My great-grandparents, Paul and Augusta, sailed on The Deutcha Vandaha to the United States – the land of opportunity – in 1881. Before they came, this family of 11 sold all their possessions except what they needed for daily use. The money helped pay for the ship's passage. Their 23-year-old son, Carl, had gone to the States several years earlier because he feared being drafted in the German army. He made his way to the Midwest by doing odd jobs until he reached Omaha, Nebraska. He found a good job in a butcher shop there. He wrote to his family to come to the States, which is why Great-Grandfather and his family set sail for America.

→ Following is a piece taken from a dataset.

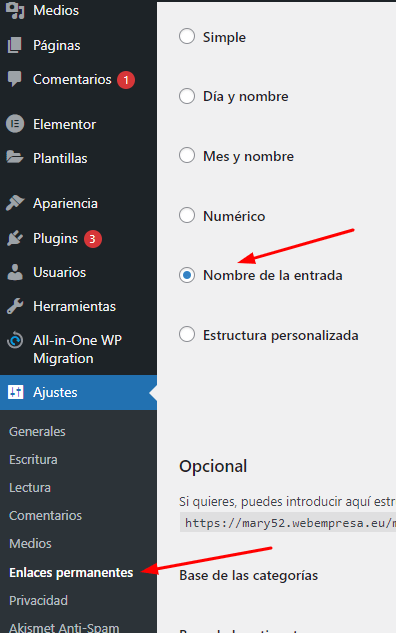Click the Plugins plug icon
This screenshot has height=633, width=396.
tap(15, 238)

All went well on the journey. They arrived in Omaha in the spring of 1881. Great-Grandfather found a home for his family and a good job. But four months later tragedy fell upon the family. Great-Grandfather became violently ill and died August 17, 1881. What was a young mother to do? The oldest girl was able to do housework that was much in demand in those days. The teenage boys did small jobs about the city. Carl had applied for a homestead in northeast Nebraska and soon he proved up 160 acres of land. Carl saved enough money from his butchering job to buy a team of horses and a lumber wagon, a walking plow, some tools and other supplies. With these supplies and some of his brothers, he left Omaha for the homestead. The land was primitive, so Carl had to live under the wooden box of his wagon. Wild animals were always around, sometimes to be feared and sometimes to be eaten. When he got a house built, it served as a shelter for his horses, too.

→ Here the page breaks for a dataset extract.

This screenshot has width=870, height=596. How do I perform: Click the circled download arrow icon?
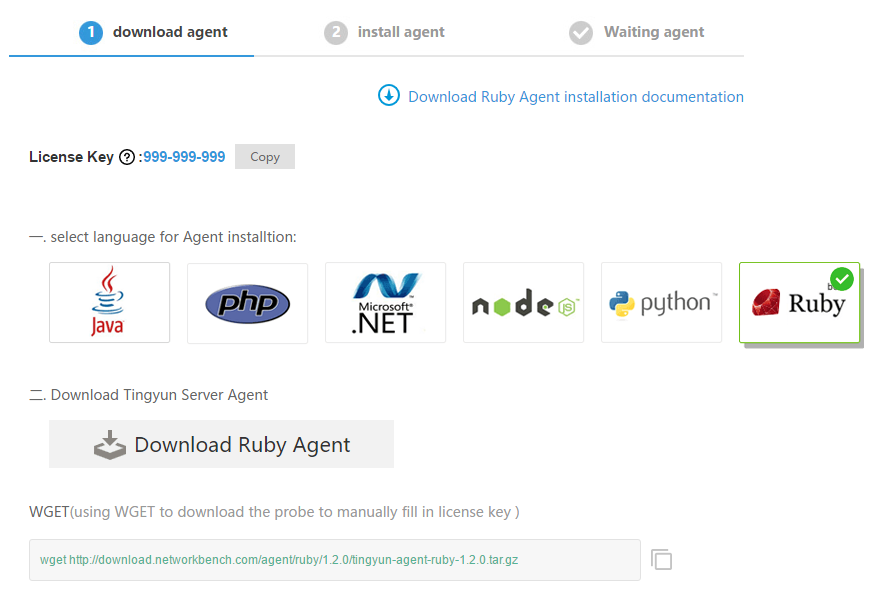tap(388, 96)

When summer came and school was out, Great-Grandmother took her small children and traveled to Carl's homestead to help him out and plant a big garden of potatoes and other vegetables. She spent many summer days canning and preserving the good things from the garden so they would have plenty of food through the winter months when they lived in Omaha. Great-Grandmother's children grew up to be fine citizens of this country, through very hard work, many sacrifices and their strong Lutheran faith. Great-Grandmother lived to be 92.
Caroline Abendroth Zuhlke
Back in 1955 a call went out from the editors of the then CAPPER’s Weekly asking for readers to send in articles on true pioneers. Hundreds of letters came pouring in from early settlers and their children, many now in their 80s and 90s, and from grandchildren of settlers, all with tales to tell. So many articles were received that a decision was made to create a book, and in 1956, the first My Folks title – My Folks Came in a Covered Wagon – hit the shelves. Nine other books have since been published in the My Folks series, all filled to the brim with true tales from CAPPER’s readers, and we are proud to make those stories available to our growing online community.